Neurophysiological effects of cocaine abstinence
Cocaine addiction in humans is characterized by cycles of abstinence from drug-taking behavior and resumption of drug consumption (relapse). Numerous studies have implicated the brain 'reward' circuit, including the nucleus accumbens (Acb) and associated brain regions, in mediating drug-seeking behaviors. Using electrophysiological recording procedures in behaving rodents, we have shown that Acb neurons encode information about key aspects of goal-directed behaviors. Moreover, we have shown that cell firing in this region is sensitive to interruption (extinction) of response-reinforcement contingencies involving drug or natural rewards. To extend these findings to a more clinically relevant model, electrophysiological recording procedures were used here to determine the firing properties of Acb neurons following abstinence (i.e., experimenter-controlled removal of drug access) from cocaine self-administration.

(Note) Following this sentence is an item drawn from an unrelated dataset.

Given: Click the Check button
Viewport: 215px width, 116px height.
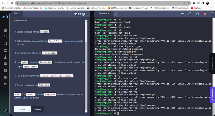Looking at the screenshot, I should 22,109.
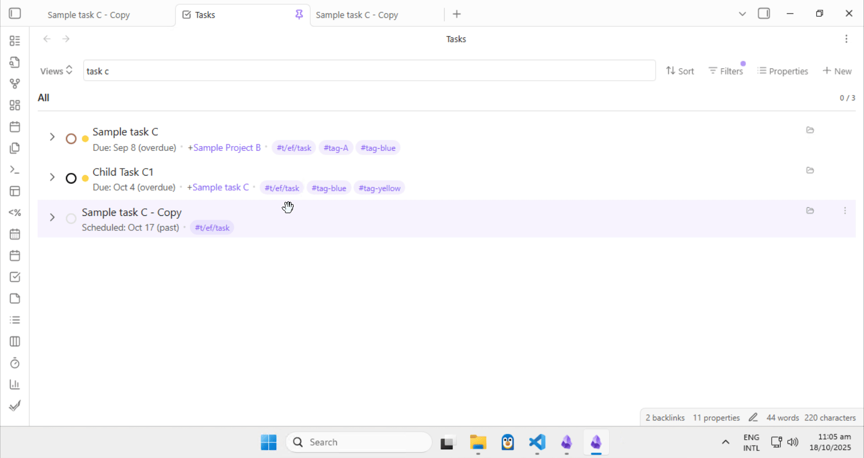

Experiments in Chapter 2 revealed that the percentage of Acb cells that encode cocaine-seeking behavior is dramatically increased during resumption of cocaine self-administration following 1-month cocaine abstinence. Extinction experiments in another set of rats revealed an increased motivational state for the drug following 1-month abstinence.

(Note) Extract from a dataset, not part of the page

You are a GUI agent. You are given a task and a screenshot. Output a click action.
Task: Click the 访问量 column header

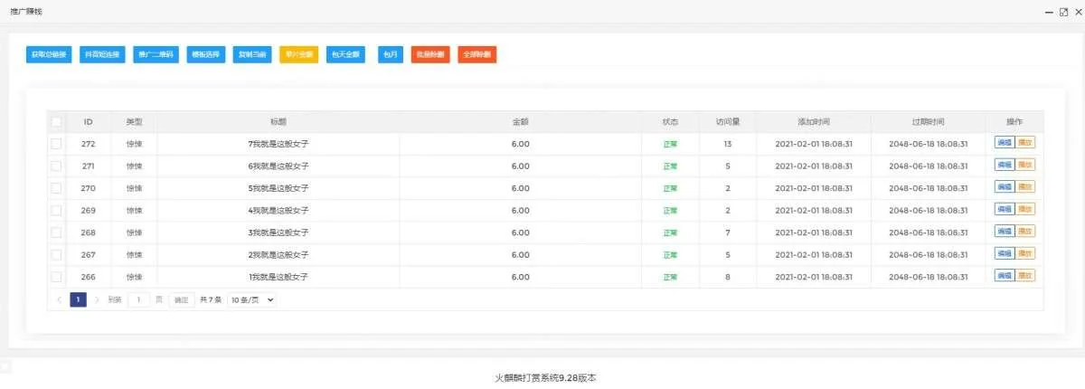[x=728, y=122]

Studies in Chapter 3 showed that these effects were also observed in animals that underwent extended (2-month) abstinence from cocaine self-administration. Since there were possible confounding variables such as increased age and extended time of microwire implantation for the 2-month group, appropriate controls were included in this experiment.
The ability of cocaine-associated stimuli to elicit drug-seeking even after years of abstinence is problematic for addicts who wish to remain drug-free. In Chapter 4 we show that activation of Acb neurons by cocaine-associated stimuli was enhanced following 1-month cocaine abstinence regardless of contingency of cue presentation or cocaine availability.
Taken together, our results show that 1- and 2-month abstinence from cocaine self-administration causes a dramatic increase in the number and strength of Acb neurons that encode cocaine-related information (Chapters 2 & 3), and that Acb neurons are more responsive to cocaine-associated cues following 1-month abstinence across multiple environmental contexts (Chapter 4). Overall, the present report highlights cellular changes in the Acb following cocaine abstinence that may represent one type of neuroadapation related to cocaine taking and abstinence from drug use underlying the inability of cocaine addicts to remain drug free.